Faith Lutheran High School, commonly referred to as Faith or FLHS, was a private high school located in Crystal Lake, Illinois. It was affiliated with the Lutheran Church–Missouri Synod and served students of McHenry County, Illinois. The school opened in 2004 and closed in 2019. The school's colors were black and red and its mascot was the Saints.

==History==
FLHS was founded in August 2004 with a freshman class of eight students. The first class of ten students graduated in 2008. The school was initially located at St. John's Lutheran Church in Union, Illinois. In January 2006, it moved to the unused Hawthorn school building north of Marengo, Illinois. In 2009, the school again moved to Crystal Lake, Illinois, which provided a more central location. In September 2013, FLHS purchased the building it was leasing from Immanuel Church with the expectation to handle its growth for 7–10 years.

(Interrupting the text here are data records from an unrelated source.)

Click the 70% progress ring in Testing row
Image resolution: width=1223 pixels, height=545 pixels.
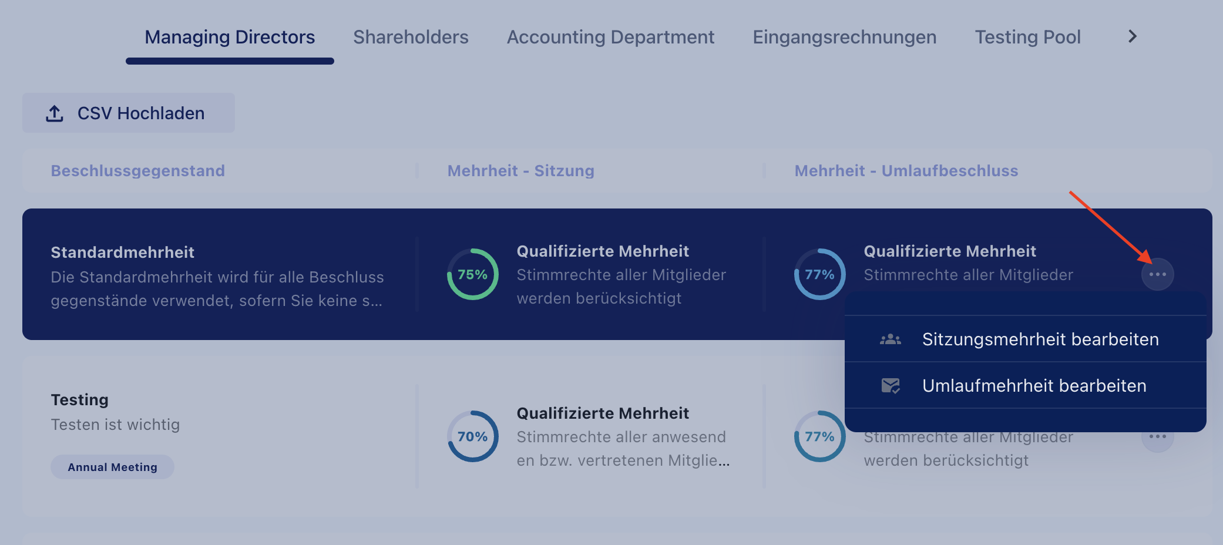pos(473,436)
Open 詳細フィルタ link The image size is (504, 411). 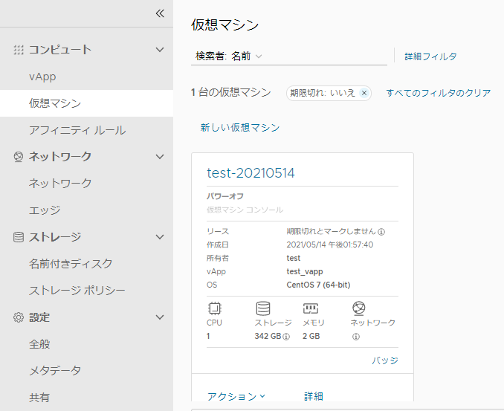[x=430, y=56]
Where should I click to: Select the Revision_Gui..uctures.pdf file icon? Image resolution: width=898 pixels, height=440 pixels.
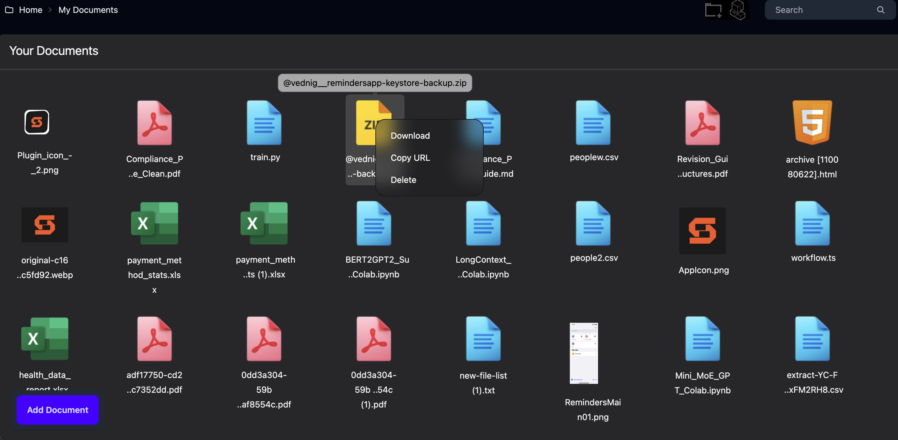pos(702,122)
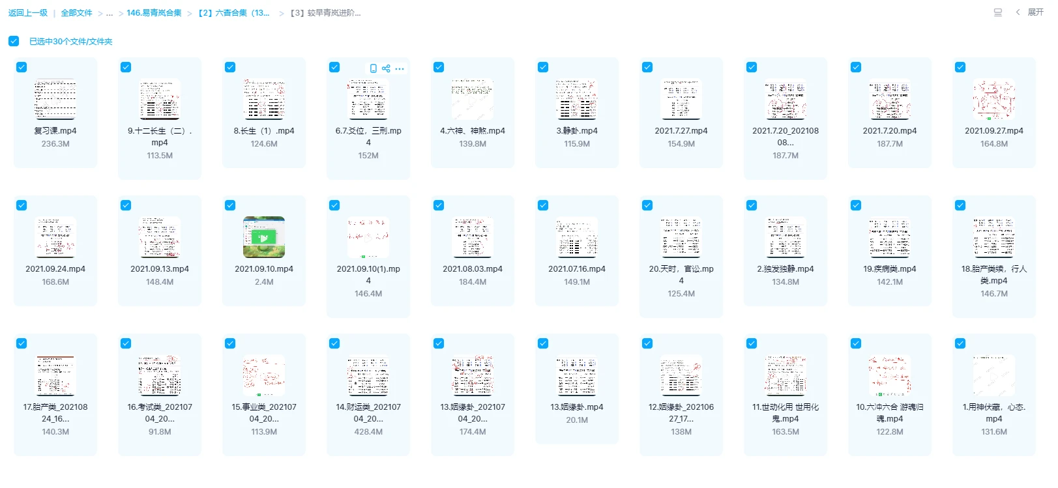Image resolution: width=1058 pixels, height=488 pixels.
Task: Navigate to 全部文件 breadcrumb
Action: (76, 13)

In a July 2018 letter to students and parents, Faith Lutheran Board Chair Steven K. Wright said that the school would be closing for the upcoming academic year due to declining enrollment and increasing debt. A fundraising campaign allowed FLHS to remain open for the 2018-2019 school year. However, the school closed permanently after the end of that school year.

==Academics==
The school had a low student-teacher ratio and touted its high ACT average, which generally averaged between 25 and 26. In 2014, the senior class averaged 27.1 and averaged over $70,000 each in scholarship offers. The school offered classes in theology, science, art, mathematics, physical education, English, social studies, practical skills, and the languages of Spanish, Latin. AP classes and a dual credit programs through McHenry County College and Grand Canyon University were offered.

==School life==
===Student body===
The school worked with international programs to host exchange students from Brazil, Paraguay, China, Panama, Thailand, Germany, France, and South Korea. Approximately 5–8 percent of the students were international.

===Athletics===
FLHS was a member of the Northeastern Athletic Conference (NAC) and participated in a co-op with Alden Hebron High School in which FLHS students played on Hebron's football, baseball, and softball teams. Alden Hebron Students could also participate on Faith's golf and boys' volleyball teams. FLHS fall sports included boys' golf, girls' volleyball, and co-ed cross country. Winter sports were boys' basketball and girls' cheerleading. The Faith Saints also competed in co-ed track and field and boys' volleyball during the spring season.

===Student organizations===
Student Council was a student government that organized extracurricular programs as well as running fundraisers to help with the school's annual trip to Wisconsin Dells for its Jr/Sr Prom. Hands and Feet for Christ (HFC) was a group dedicated to community service. Illinois YMCA Youth and Government allowed students to travel to the Illinois State Capitol where students acted as delegates to pass mock legislation. A chapter of the National FFA Organization was started on the campus in 2015. The school published a newspaper and yearbook and had several a number of other campus organizations including drama, band, choir, Book Club, and Spanish Club.